───── PASSAGE
[mdlug] Lemonade on laptop erases hard drive?

David Lee Lambert davidl at lmert.com
Thu Jun 4 07:27:44 EDT 2009


About 15 months ago I got my wife a new laptop at the CompUSA 
going-out-of-business sale.  It came with Windows XP,  so I uninstalled the 
most annoying trial-software and installed Open Office to see how that would 
work.  She mostly used it for e-mail, web-browsing, and watching DVDs,  but 
at one point I backed up most of our pictures to it.  I might also have some 
nonessential drafts of my resume on there.

Recently my son was looking at Google Earth with it and accidentally dumped a 
cup of lemonade on the keyboard. We shut it down and tried to dry it out.  
When I booted it up again, it came to a blank screen with a cursor flashing 
in one corner.
──────────
§ **PARTS OF THE EXERCISE**
(1) Name every piece of software the laptop post mentions by name.
(2) Please carry on the laptop post from its last sentence, about the blank screen with a flashing cursor.
The listing after this point is separate material, unrelated to the laptop post.
───── DATA EXTRACT
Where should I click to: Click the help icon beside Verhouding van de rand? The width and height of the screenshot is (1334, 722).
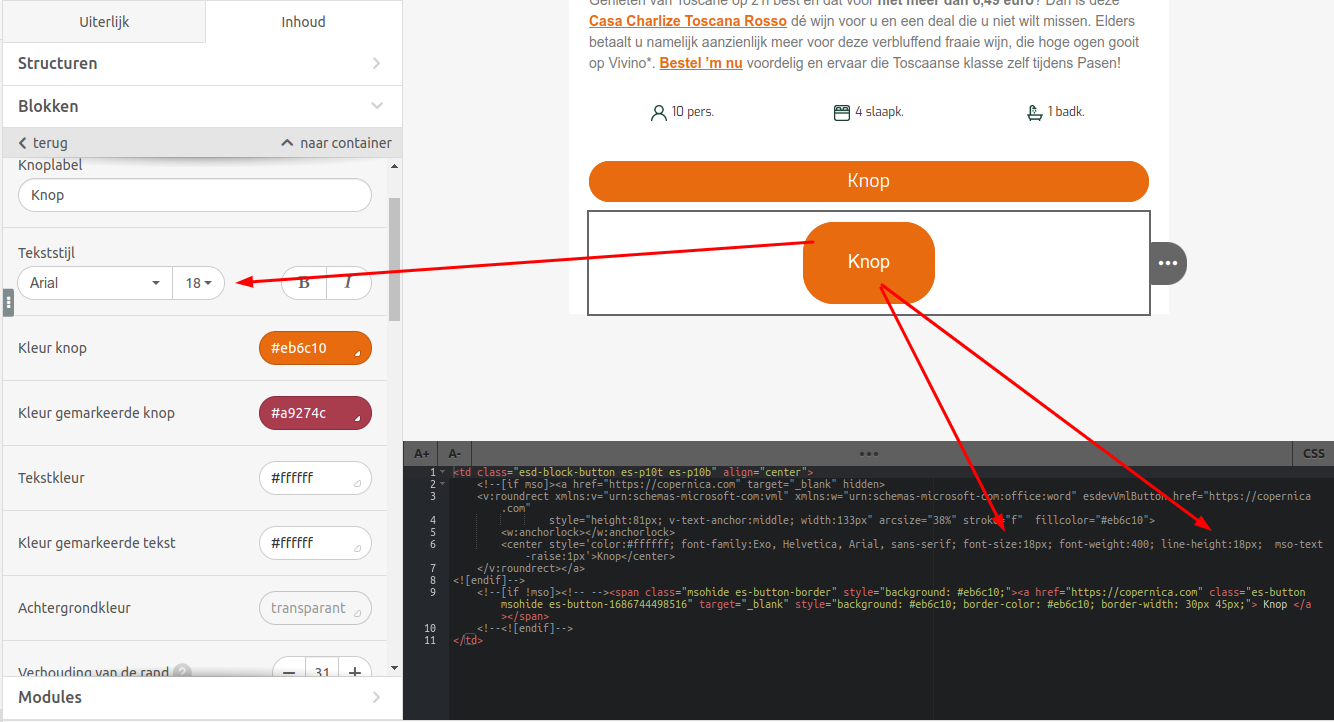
──────────
───── DATA EXTRACT
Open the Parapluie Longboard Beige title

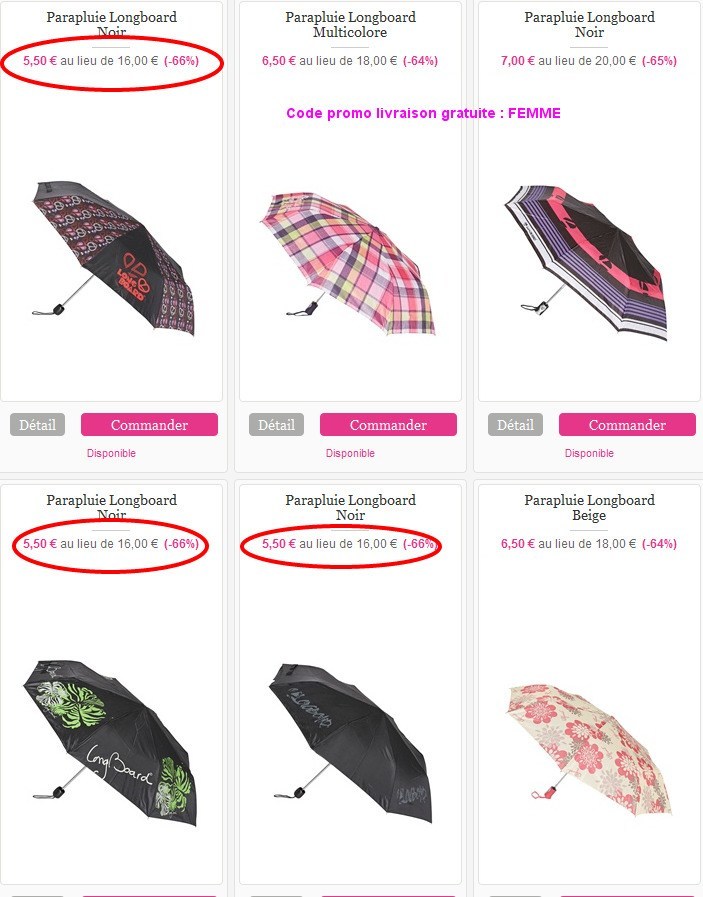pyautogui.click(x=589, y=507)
──────────
§ **ANSWERS FOR THE TASKS**
(1) Windows XP, Open Office, Google Earth

(2)
Later I tried to boot with an old, somewhat scratched,  Knoppix CD.  It came 
up fine,  but I could tell that some of the keys didn't work properly on the 
keyboard (hitting "q" once caused about 4 characters to appear on the 
screen).  I could see 3 partitions on the hard-drive:  the NTFS boot 
partition,  the FAT32 recovery partition, and a third partition (probably 
another part of the recovery process).  I could mount the recovery partition,  
but I got an error trying to mount the NTFS partition.  Other core utilities 
crashed as well,  so I figured the scratches on the Knoppix CD were 
significant.

I also booted into the BIOS and ran a built-in hard-disk check utility. It 
said the hard-disk was fine.  (By the way,  this is a 2.5" 100GB+ SATA drive 
in a place where there was no dried lemonade).

I ordered a new keyboard and burned a new Knoppix CD (the late-2008 version).  
I couldn't get X or the network to work,  but I could boot to runlevel 3.  
This version of Knoppix still refused to mount the NTFS filesystem,  and 
ntfsls only showed one file on it, a ".ini" file.  The FAT32 filesystem is 
still fine.

I don't have any other computers with SATA adapters;  but if I did (say if I 
got a USB-SATA adapter for my Ubuntu box, or for another Windows XP system I 
might have access to),  how likely would I be to be able to recover files 
from that disk?  What other tools would I want to use?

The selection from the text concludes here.